-------- Material to process --------

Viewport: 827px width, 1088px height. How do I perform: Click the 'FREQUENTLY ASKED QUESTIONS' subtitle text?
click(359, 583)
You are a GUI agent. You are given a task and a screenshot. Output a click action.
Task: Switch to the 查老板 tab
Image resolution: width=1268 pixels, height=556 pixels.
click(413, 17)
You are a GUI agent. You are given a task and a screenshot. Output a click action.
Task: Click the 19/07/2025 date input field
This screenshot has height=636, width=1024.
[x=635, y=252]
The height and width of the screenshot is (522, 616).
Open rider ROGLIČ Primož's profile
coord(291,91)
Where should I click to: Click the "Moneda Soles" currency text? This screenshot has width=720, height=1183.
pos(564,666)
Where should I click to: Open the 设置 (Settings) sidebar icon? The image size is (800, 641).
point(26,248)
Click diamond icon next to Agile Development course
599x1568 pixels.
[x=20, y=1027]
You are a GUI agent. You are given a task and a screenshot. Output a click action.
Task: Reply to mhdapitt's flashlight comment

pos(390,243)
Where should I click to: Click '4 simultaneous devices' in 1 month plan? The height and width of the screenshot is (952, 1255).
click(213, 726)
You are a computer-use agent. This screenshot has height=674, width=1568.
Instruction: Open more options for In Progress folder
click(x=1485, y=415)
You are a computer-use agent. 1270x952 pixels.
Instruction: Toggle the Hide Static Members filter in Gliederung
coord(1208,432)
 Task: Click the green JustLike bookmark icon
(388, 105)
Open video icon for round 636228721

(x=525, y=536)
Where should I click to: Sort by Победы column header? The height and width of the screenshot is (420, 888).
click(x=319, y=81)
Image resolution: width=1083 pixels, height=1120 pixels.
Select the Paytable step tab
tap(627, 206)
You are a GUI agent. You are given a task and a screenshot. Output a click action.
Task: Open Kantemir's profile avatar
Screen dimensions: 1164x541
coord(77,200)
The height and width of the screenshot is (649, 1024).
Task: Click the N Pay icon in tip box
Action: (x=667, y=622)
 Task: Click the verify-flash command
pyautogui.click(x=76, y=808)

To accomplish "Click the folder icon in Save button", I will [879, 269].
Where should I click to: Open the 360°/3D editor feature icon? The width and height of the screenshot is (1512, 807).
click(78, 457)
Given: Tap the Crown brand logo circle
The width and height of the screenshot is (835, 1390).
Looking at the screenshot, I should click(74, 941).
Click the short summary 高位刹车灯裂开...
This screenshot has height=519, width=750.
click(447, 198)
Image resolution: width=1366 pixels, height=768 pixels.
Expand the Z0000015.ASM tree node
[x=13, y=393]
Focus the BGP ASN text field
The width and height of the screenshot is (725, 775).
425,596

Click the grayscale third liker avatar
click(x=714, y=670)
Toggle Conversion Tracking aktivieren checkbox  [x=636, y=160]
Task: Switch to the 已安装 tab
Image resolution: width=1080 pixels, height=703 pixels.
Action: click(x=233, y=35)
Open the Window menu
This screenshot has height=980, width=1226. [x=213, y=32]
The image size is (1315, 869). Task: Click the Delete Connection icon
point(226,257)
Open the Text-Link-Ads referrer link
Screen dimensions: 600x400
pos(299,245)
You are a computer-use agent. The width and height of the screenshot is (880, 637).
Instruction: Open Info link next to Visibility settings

--------

● About this exercise
Beginning at the line with "Instruction: Toggle the" and ending at the last line of the entries, print every line exactly.

● Result
Instruction: Toggle the Hide Static Members filter in Gliederung
coord(1208,432)
 Task: Click the green JustLike bookmark icon
(388, 105)
Open video icon for round 636228721

(x=525, y=536)
Where should I click to: Sort by Победы column header? The height and width of the screenshot is (420, 888).
click(x=319, y=81)
Image resolution: width=1083 pixels, height=1120 pixels.
Select the Paytable step tab
tap(627, 206)
You are a GUI agent. You are given a task and a screenshot. Output a click action.
Task: Open Kantemir's profile avatar
Screen dimensions: 1164x541
coord(77,200)
The height and width of the screenshot is (649, 1024).
Task: Click the N Pay icon in tip box
Action: (x=667, y=622)
 Task: Click the verify-flash command
pyautogui.click(x=76, y=808)

To accomplish "Click the folder icon in Save button", I will [879, 269].
Where should I click to: Open the 360°/3D editor feature icon? The width and height of the screenshot is (1512, 807).
click(78, 457)
Given: Tap the Crown brand logo circle
The width and height of the screenshot is (835, 1390).
Looking at the screenshot, I should click(74, 941).
Click the short summary 高位刹车灯裂开...
This screenshot has height=519, width=750.
click(447, 198)
Image resolution: width=1366 pixels, height=768 pixels.
Expand the Z0000015.ASM tree node
[x=13, y=393]
Focus the BGP ASN text field
The width and height of the screenshot is (725, 775).
425,596

Click the grayscale third liker avatar
click(x=714, y=670)
Toggle Conversion Tracking aktivieren checkbox  [x=636, y=160]
Task: Switch to the 已安装 tab
Image resolution: width=1080 pixels, height=703 pixels.
Action: click(x=233, y=35)
Open the Window menu
This screenshot has height=980, width=1226. [x=213, y=32]
The image size is (1315, 869). Task: Click the Delete Connection icon
point(226,257)
Open the Text-Link-Ads referrer link
Screen dimensions: 600x400
pos(299,245)
You are a computer-use agent. The width and height of the screenshot is (880, 637).
Instruction: Open Info link next to Visibility settings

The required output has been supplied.